Everything I had learned at church — a cornerstone of my Hispanic Catholic family — said that being gay is a sin, that it is somehow worse than other sins, but that if you are really committed to God you could overcome this great sin. Since 1976, Exodus International has spread that message to thousands upon thousands of young people and adults, telling them that in order to be faithful they have to denounce their sexuality. That homosexuality is a spiritual disease. That if you pray enough, starve yourself enough, endure enough physical and emotional pain, you can be saved.
As a young person, I often imagined what it would be like to try a “change therapy” program. I would hear horror stories of torture and lies, and I would be scared. But when I stared into the mesh screen in the confessional, as the pastor asked, “Is there anything else?” I would have to fight to keep the words “I’m gay” inside. I wanted to be accepted by God, by my family, by my grandmother who knelt beside me each night to pray.
In 1973, just three years before the birth of Exodus and only 40 years ago, homosexuality was removed from the Diagnostic and Statistical Manual of Psychiatric Disorders as a mental illness. The medical community made a very public statement that being gay or lesbian was not a disease. Now Exodus International has denounced “change therapy” and apologized for the “pain and the hurt” it caused victims throughout the years. Exodus joins thousands of congregations and faith-based organizations that have come to the realization that being gay is not a religious disease.
In just a few days we could receive a decision from the U.S. Supreme Court on same-sex marriage. Although the decision is unknown, there is an undeniable growing shift in support for LGBT equal rights. Citizens across this great country are stepping forward and affirming publicly that being gay is not a social disease.

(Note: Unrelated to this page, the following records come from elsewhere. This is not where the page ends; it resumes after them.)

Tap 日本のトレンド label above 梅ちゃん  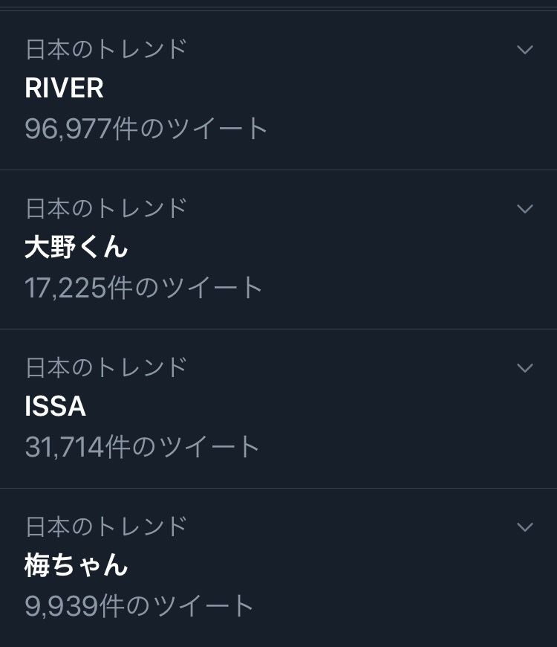click(106, 526)
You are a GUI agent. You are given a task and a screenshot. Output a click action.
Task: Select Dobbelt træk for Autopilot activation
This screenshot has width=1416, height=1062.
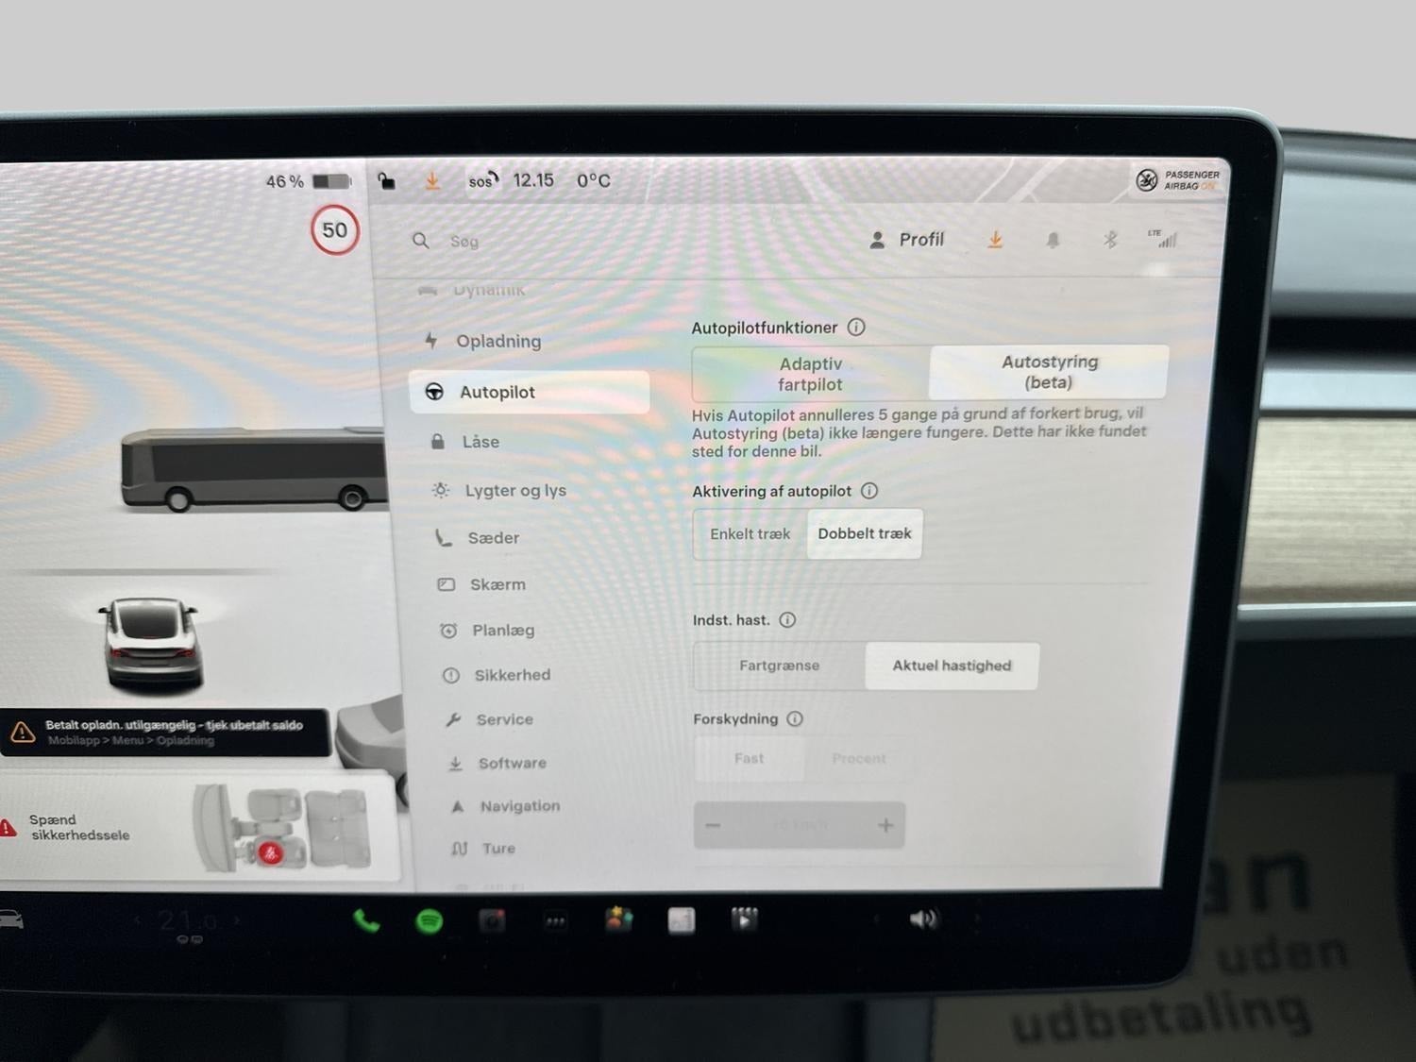(x=864, y=533)
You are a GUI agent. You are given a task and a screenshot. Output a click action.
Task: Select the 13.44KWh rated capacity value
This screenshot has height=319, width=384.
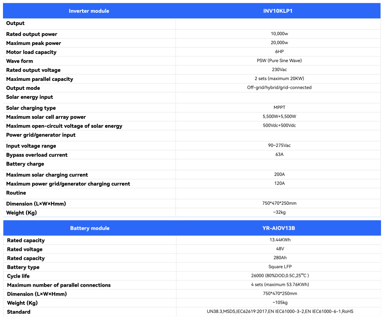[280, 240]
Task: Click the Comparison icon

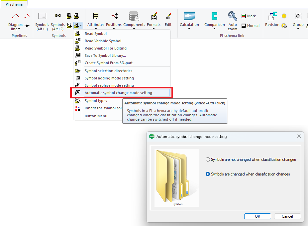Action: (214, 16)
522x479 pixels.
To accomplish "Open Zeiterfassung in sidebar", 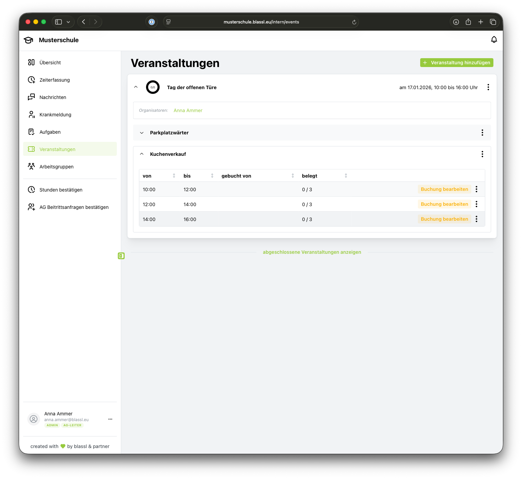I will point(54,80).
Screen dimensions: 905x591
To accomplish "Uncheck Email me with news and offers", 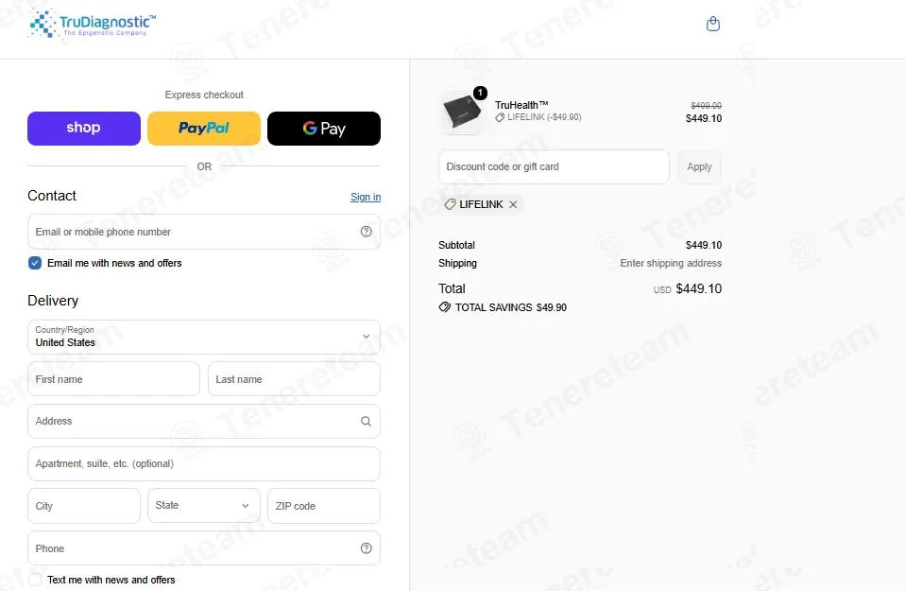I will tap(35, 264).

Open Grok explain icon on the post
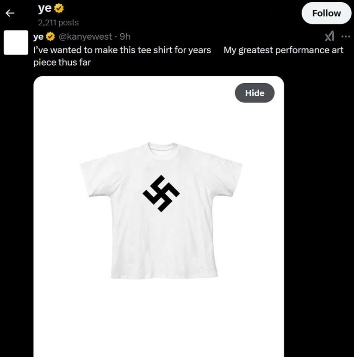329,36
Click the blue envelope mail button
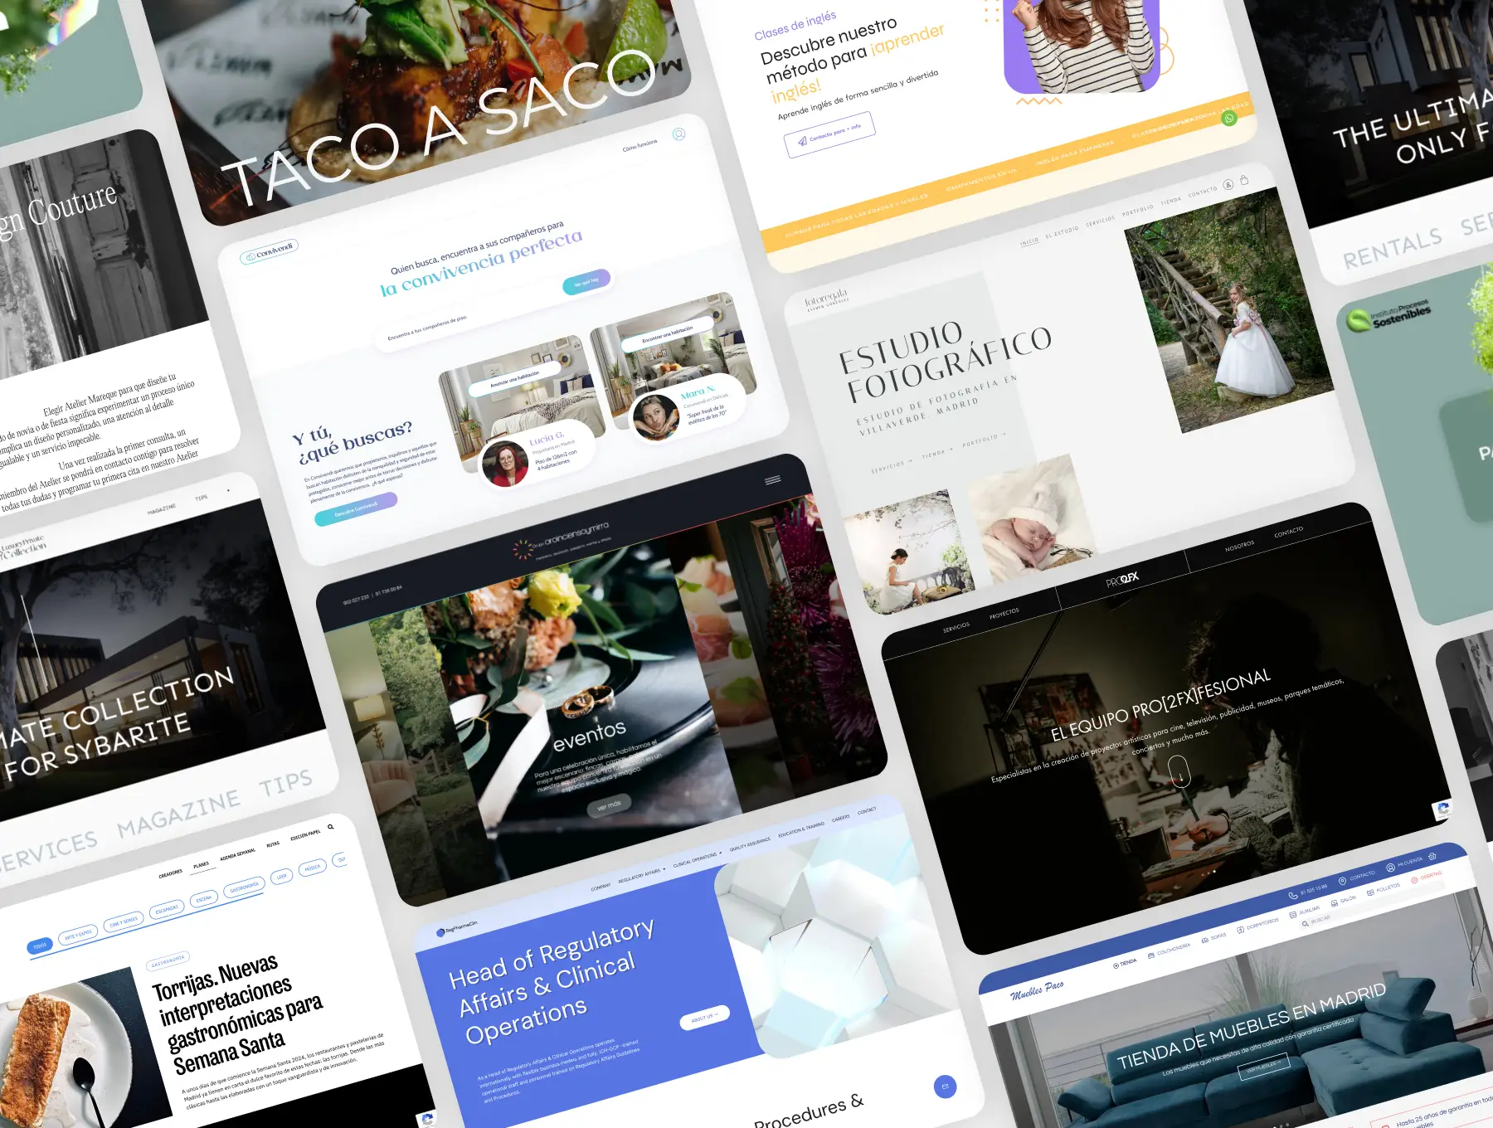Viewport: 1493px width, 1128px height. (945, 1087)
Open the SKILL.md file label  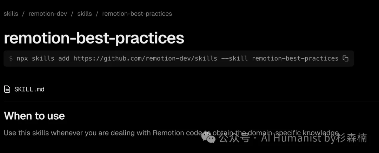29,89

I feel ever more confident that we are winning and that there will be a day in my lifetime when my doctor, my pastor, and my elected officials all agree that I am healthy.
I’m not evil, and I am worthy of the same rights as my grandmother. My grandmother last year came to a similar realization, telling me that even though I was a “different fellow,” she just wanted me to be happy and at peace.
Nothing brings me closer to my faith than taking a stand against the social injustices of our generation — a calling mentioned numerously in the Bible. It makes me proud to work for an organization that continues to lead the fight for LGBT equality through grassroots action focused on civil rights, parental rights, and relationship recognition. My life is overflowing with support and love from family, friends, and colleagues. Each and every day I am reminded that I am among the lucky few who are able to live my life openly and without fear.
You can rest assured that right now there is a young boy praying silently to God to take away his homosexuality. There is a girl at Bible camp who feels dirty and sinful when she changes in front of her bunkmates. There is a young person being sent away to an organization much like Exodus International. It’s happening because the leaders in our faith communities have given in to fear and hate above love and compassion. The antigay ideas taught at the pulpit then propagate through our communities and are ingrained in fabric of families. But today, there is one less hatefully misguided organization leading the charge against perfectly normal people who just so happen to be gay.
As Exodus International closes its doors, I join a chorus of voices sharing the same message: It is time for our religious and political leaders to embrace and respect our community. Exodus International will soon become only a sad part of our collective history. Thank God.